The threat of Morris’s book has scared away many lesser biographers (Morris’s TR bio is arguably the greatest American political biography ever written). After listening to him speak, I worry that the task may be too much for the man, not so much because Morris is not capable but because Reagan is impenetrable. The more Morris talked, the more supernatural Reagan became. Reagan reportedly never tried to stack the deck about his historical legacy with Morris. In private sessions that more mortal men would have used to edify future generations, Reagan contented himself with telling stories of his radio days. Morris makes it sound like Reagan was a divine scalpel employed by our Creator for excising the Cold War and all of its bile from the global body. He was not an intellectual but he always knew what to do, even when the pointy-heads had no idea. His imagination was greater than most men’s intellect. But as fascinating as Reagan is, Morris seemed to be skirting around the fact that he can’t figure the man out.

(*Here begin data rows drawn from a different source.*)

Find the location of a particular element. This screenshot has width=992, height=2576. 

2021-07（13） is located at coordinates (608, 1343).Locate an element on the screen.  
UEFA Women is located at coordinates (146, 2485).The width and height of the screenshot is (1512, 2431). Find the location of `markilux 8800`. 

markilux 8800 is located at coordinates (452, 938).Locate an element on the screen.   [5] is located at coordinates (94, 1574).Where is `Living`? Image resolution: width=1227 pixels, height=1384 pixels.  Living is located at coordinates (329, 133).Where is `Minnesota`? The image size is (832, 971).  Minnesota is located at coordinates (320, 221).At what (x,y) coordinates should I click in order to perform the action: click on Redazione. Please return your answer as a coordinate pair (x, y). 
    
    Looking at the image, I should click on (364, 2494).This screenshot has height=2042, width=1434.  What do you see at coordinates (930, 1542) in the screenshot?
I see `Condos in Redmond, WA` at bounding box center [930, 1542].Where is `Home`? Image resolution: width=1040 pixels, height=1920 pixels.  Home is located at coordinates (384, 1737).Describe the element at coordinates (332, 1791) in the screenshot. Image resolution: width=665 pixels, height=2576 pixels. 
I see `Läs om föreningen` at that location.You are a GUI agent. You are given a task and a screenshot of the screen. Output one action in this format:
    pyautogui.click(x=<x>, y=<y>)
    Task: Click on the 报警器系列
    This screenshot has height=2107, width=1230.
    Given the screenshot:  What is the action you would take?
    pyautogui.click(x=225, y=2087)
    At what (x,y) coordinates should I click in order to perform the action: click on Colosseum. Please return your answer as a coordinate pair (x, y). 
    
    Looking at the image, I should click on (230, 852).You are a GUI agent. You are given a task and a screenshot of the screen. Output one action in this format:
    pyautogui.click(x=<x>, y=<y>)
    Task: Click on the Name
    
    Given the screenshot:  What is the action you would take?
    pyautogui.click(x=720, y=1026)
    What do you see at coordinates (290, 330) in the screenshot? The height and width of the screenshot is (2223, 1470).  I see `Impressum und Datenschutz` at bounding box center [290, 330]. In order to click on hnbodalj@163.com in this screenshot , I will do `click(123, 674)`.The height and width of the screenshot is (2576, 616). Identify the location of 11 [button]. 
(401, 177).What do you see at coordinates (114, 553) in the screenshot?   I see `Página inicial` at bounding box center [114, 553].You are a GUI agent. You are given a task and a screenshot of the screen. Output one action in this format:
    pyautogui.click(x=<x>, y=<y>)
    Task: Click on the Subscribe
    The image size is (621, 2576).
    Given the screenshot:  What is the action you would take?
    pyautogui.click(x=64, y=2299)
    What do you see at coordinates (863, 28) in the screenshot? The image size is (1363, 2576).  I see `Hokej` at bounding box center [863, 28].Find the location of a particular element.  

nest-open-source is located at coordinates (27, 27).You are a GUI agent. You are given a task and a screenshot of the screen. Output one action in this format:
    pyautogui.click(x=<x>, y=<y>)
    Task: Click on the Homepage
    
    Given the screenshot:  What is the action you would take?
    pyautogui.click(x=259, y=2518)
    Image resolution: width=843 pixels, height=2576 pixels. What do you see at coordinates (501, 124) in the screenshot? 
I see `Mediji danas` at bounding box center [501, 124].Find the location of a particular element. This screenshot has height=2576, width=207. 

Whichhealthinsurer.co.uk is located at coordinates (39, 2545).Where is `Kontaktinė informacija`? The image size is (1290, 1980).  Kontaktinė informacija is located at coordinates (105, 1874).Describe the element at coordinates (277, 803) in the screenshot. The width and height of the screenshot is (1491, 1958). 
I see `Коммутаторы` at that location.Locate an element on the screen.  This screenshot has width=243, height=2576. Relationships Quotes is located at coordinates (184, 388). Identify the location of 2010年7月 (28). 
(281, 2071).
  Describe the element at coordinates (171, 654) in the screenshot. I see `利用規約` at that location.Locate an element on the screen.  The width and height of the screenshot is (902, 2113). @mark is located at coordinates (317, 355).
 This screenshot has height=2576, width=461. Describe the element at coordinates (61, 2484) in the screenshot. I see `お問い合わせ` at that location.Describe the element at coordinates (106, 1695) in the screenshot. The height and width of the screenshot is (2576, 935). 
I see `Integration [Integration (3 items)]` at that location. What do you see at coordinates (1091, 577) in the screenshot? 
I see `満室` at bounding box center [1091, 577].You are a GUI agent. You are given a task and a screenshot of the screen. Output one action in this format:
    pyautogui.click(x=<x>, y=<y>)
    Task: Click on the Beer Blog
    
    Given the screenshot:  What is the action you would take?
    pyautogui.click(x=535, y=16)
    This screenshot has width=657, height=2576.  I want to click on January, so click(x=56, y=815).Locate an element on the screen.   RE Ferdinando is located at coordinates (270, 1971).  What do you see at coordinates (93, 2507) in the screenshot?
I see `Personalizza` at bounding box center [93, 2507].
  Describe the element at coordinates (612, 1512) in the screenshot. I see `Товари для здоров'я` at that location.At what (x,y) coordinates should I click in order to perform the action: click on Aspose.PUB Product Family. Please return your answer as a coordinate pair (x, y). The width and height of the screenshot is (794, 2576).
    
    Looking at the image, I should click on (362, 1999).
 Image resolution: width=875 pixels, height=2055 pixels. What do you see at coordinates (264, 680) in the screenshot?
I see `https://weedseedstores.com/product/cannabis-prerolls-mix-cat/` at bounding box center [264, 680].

But if he can’t figure out Reagan, I was curious if he could figure out the country that elected him. The Presidency, for good and for ill, is the center ring of American political culture. It struck me as startling that in the span of George Bush’s one presidential term, America could go from believing that Ronald Reagan was the best expression for our aspirations to believing that Bill Clinton is. I don’t even mean the Bill Clinton we know now, but the 1992 Bill Clinton. Ronald Reagan came from a drunk and “abusive” father as defined in our twelve-step culture. We never heard a word about it. Bill Clinton came from a similar household and he ran on that fact. His Man From Hope video at the Democratic Convention was as boastful of Clinton’s lush father as Teddy Roosevelt was of San Juan Hill. Ronald Reagan led by always appearing heroic, if not always acting that way. Bill Clinton “felt our pain.” What does this say about a society that can turn on a dime that way? I asked Morris about this and he used the historians’ dodge of saying he wasn’t qualified to judge Clinton or the political culture. But he did offer that Clinton was a political chameleon of sorts. He has played TR, FDR, Truman, Johnson, and even (gasp) Reagan to varying degrees of effectiveness. Reagan, on the other hand, was always Reagan.